═════ Supplied material ═════

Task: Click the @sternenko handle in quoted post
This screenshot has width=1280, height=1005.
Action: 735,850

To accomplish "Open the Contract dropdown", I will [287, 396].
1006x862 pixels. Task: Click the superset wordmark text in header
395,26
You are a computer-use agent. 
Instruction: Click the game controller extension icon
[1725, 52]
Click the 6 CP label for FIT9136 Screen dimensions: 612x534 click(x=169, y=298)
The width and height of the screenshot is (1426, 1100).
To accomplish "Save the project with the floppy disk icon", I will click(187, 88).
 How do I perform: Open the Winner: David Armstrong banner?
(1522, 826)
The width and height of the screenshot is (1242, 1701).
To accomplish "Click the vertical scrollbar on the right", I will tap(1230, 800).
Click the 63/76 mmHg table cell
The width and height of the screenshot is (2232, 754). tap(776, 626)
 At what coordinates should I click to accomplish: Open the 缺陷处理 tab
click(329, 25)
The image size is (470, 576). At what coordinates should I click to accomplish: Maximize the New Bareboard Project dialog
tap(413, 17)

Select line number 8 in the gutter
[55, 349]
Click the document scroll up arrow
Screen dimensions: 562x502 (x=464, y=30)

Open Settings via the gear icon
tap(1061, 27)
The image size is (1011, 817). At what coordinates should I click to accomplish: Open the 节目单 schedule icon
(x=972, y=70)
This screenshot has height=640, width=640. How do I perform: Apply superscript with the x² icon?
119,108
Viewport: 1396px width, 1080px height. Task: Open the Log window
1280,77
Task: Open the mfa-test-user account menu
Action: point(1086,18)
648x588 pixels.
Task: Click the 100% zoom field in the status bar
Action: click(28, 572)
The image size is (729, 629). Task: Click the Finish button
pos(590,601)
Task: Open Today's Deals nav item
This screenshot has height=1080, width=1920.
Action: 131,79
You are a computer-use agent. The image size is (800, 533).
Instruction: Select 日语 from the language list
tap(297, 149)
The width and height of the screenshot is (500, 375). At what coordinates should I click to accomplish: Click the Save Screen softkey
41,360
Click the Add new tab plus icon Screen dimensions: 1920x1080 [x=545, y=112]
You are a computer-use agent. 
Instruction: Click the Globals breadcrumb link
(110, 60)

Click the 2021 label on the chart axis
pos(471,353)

═════

* [Brief] In your response, reproduce the records exactly, every one.

* [Written reply]
Task: Click the @sternenko handle in quoted post
This screenshot has width=1280, height=1005.
Action: 735,850

To accomplish "Open the Contract dropdown", I will [287, 396].
1006x862 pixels. Task: Click the superset wordmark text in header
395,26
You are a computer-use agent. 
Instruction: Click the game controller extension icon
[1725, 52]
Click the 6 CP label for FIT9136 Screen dimensions: 612x534 click(x=169, y=298)
The width and height of the screenshot is (1426, 1100).
To accomplish "Save the project with the floppy disk icon", I will click(187, 88).
 How do I perform: Open the Winner: David Armstrong banner?
(1522, 826)
The width and height of the screenshot is (1242, 1701).
To accomplish "Click the vertical scrollbar on the right", I will tap(1230, 800).
Click the 63/76 mmHg table cell
The width and height of the screenshot is (2232, 754). tap(776, 626)
 At what coordinates should I click to accomplish: Open the 缺陷处理 tab
click(329, 25)
The image size is (470, 576). At what coordinates should I click to accomplish: Maximize the New Bareboard Project dialog
tap(413, 17)

Select line number 8 in the gutter
[55, 349]
Click the document scroll up arrow
Screen dimensions: 562x502 (x=464, y=30)

Open Settings via the gear icon
tap(1061, 27)
The image size is (1011, 817). At what coordinates should I click to accomplish: Open the 节目单 schedule icon
(x=972, y=70)
This screenshot has height=640, width=640. How do I perform: Apply superscript with the x² icon?
119,108
Viewport: 1396px width, 1080px height. Task: Open the Log window
1280,77
Task: Open the mfa-test-user account menu
Action: point(1086,18)
648x588 pixels.
Task: Click the 100% zoom field in the status bar
Action: click(28, 572)
The image size is (729, 629). Task: Click the Finish button
pos(590,601)
Task: Open Today's Deals nav item
This screenshot has height=1080, width=1920.
Action: 131,79
You are a computer-use agent. The image size is (800, 533).
Instruction: Select 日语 from the language list
tap(297, 149)
The width and height of the screenshot is (500, 375). At what coordinates should I click to accomplish: Click the Save Screen softkey
41,360
Click the Add new tab plus icon Screen dimensions: 1920x1080 [x=545, y=112]
You are a computer-use agent. 
Instruction: Click the Globals breadcrumb link
(110, 60)

Click the 2021 label on the chart axis
pos(471,353)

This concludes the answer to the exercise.